Specifically, we denote the set of check-in time in user u’s testing set as T(u). For each check-in time in T(u), we predict a recommendation list. Let \(G_{u,t}\) denote the ground truth POI that user u visited at time t, and \(P_{u,t}^k\) denotes the top k POIs recommended for user u at time t. Then, we calculate hit@k as follows:

$$\begin{aligned} hit@k=\frac{1}{|U|} \sum _{u=1}^{|U|} \frac{\sum _{t\in T(u)} \delta ( G_{u,t} \in P_{u,t}^k) }{|T(u)|}, \end{aligned}$$
(10)

where \(\delta (z)\) is an indicator function which equals 1 if and only if boolean variable z is True, and otherwise 0. \(|\cdot |\) denotes the cardinality of a set.

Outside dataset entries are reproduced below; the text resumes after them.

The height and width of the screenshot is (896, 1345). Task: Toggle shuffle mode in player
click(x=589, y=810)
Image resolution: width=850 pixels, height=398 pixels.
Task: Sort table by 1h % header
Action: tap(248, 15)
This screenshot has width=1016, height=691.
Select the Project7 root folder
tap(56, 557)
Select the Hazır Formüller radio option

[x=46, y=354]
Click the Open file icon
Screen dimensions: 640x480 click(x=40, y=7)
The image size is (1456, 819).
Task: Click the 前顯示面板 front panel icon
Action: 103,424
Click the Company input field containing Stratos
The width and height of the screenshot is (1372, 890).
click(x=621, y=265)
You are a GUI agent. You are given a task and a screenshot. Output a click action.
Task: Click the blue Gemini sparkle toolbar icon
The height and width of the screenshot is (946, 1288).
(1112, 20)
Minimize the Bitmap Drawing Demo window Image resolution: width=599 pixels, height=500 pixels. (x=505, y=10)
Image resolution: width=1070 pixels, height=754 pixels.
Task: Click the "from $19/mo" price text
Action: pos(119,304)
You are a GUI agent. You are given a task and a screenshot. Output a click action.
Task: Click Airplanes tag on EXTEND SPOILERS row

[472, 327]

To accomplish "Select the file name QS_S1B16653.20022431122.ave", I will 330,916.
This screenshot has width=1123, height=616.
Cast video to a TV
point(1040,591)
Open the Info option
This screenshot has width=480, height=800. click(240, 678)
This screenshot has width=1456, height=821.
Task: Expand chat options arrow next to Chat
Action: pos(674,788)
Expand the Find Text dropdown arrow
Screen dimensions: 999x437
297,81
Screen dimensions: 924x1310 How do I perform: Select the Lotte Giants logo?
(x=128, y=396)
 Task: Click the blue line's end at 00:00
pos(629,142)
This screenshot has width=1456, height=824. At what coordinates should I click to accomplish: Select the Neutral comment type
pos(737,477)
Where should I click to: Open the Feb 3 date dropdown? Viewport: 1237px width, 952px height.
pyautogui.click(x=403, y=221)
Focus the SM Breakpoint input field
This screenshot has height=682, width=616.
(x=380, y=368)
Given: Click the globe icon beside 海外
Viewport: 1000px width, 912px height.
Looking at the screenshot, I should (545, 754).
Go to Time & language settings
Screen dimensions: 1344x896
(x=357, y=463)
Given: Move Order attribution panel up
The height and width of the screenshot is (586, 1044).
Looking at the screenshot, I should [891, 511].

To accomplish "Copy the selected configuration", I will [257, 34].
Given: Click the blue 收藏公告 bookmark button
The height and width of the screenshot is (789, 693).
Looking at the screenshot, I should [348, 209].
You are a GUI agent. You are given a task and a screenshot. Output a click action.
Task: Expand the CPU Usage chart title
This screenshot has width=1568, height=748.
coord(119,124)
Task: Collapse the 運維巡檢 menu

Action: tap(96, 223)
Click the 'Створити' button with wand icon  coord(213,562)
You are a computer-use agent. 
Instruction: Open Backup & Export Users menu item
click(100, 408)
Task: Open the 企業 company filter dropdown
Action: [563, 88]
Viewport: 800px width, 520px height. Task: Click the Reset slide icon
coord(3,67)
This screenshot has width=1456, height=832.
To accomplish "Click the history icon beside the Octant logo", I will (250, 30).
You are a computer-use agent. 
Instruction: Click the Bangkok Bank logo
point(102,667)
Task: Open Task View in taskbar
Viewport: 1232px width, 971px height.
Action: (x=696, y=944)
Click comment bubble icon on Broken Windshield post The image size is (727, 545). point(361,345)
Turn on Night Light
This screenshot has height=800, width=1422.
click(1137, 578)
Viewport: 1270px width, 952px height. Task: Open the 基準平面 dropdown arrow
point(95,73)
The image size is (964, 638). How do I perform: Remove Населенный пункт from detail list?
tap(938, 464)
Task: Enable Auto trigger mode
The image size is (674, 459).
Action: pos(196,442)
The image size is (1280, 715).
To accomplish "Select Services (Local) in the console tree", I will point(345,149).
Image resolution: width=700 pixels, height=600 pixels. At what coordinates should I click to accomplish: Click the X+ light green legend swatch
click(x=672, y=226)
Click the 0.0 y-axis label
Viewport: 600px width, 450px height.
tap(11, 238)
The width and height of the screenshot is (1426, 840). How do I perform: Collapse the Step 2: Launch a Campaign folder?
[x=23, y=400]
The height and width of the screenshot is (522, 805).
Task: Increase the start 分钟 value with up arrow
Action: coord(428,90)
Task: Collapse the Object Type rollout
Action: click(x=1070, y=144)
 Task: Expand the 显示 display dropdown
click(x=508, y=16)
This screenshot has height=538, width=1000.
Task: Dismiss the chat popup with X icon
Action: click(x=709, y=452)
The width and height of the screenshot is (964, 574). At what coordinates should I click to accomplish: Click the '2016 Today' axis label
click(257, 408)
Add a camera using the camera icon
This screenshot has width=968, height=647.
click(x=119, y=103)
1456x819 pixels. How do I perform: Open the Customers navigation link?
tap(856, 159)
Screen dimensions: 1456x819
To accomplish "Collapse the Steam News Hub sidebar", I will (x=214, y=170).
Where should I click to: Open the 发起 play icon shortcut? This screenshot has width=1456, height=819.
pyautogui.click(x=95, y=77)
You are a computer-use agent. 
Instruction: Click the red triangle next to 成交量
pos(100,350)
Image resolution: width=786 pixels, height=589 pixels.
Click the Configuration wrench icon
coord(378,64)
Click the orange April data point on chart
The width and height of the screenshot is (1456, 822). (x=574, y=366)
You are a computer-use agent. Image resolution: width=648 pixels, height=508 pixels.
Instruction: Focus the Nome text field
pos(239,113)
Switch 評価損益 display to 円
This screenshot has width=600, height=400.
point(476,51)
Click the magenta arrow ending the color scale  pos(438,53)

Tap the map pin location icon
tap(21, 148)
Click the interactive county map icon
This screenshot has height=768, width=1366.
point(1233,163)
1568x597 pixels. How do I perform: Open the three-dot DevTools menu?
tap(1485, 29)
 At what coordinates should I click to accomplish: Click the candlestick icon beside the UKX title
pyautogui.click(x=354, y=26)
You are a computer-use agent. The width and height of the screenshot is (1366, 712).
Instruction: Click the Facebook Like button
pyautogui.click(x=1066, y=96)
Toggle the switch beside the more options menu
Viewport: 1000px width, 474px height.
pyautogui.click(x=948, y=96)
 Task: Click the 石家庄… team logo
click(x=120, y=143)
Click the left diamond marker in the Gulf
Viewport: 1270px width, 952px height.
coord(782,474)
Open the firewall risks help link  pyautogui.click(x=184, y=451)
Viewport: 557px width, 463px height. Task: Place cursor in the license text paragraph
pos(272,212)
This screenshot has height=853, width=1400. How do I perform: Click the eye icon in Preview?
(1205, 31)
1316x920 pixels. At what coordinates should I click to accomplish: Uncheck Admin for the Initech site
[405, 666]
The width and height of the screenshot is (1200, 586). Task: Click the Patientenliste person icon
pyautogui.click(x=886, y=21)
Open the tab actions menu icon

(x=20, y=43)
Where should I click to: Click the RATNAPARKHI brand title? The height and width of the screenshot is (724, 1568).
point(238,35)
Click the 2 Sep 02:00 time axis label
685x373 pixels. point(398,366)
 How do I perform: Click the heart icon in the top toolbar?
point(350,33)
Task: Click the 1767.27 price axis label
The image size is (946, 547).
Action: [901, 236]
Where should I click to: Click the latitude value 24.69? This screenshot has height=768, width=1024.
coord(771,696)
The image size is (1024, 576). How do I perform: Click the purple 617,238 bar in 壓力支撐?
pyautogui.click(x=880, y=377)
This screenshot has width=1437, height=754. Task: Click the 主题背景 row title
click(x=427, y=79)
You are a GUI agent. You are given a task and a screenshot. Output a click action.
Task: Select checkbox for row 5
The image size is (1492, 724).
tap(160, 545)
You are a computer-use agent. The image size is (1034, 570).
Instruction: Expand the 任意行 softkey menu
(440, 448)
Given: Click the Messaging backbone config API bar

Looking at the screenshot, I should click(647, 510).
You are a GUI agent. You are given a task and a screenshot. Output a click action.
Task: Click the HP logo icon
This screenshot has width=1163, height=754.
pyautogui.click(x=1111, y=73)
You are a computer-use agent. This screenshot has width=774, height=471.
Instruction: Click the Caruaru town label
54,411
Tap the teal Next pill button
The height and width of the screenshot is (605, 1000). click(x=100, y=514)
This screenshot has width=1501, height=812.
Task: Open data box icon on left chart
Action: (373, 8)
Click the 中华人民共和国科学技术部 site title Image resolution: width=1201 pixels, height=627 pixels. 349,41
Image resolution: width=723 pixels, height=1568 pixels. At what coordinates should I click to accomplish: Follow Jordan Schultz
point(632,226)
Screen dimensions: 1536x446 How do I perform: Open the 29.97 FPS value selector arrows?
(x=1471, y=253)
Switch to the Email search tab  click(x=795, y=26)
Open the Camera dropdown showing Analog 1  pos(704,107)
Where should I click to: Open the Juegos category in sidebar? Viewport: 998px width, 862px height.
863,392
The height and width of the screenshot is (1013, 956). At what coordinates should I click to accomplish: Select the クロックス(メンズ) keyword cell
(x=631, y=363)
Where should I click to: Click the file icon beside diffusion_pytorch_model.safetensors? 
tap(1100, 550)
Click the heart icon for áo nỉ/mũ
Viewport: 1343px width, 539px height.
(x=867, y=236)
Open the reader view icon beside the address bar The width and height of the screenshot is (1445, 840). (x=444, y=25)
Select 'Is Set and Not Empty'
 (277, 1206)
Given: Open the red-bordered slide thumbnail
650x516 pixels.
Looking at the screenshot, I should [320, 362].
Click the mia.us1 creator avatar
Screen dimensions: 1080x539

The MRR@k is calculated as follows:

$$\begin{aligned} MRR@k=\frac{1}{|U|} \sum _{u=1}^{|U|} \frac{\sum _{t\in T(u)} 1/rank(G_{u,t},P_{u,t}^k)}{|T(u)|}, \end{aligned}$$
(11)

where \(rank(G_{u,t},P_{u,t}^k)\) represents the rank of POI \(G_{u,t}\) in set \(P_{u,t}^k\). If \(G_{u,t}\) is not in \(P_{u,t}\), \(rank(G_{u,t},P_{ut})=\infty \).

We consider three values of k, i.e., 1, 5 and 10 in our experiments.

5.3 Baseline Methods

We first compare the proposed STAR model with its variants to demonstrate the effectiveness of the attention mechanism. Three variants are considered by respectively removing the attention layer in the generation of the spatial context (STAR-sta), the attention layer in the integration of different contexts (STAR-ca) and both the two attention layers (STAR-sta-ca).

Then, we compare the proposed STAR model with several baseline methods:

  • UG [20]: UG combines a user-based collaborative filtering method and geographical influence. It uses a power-law function to characterize the relation between check-in probability and distance.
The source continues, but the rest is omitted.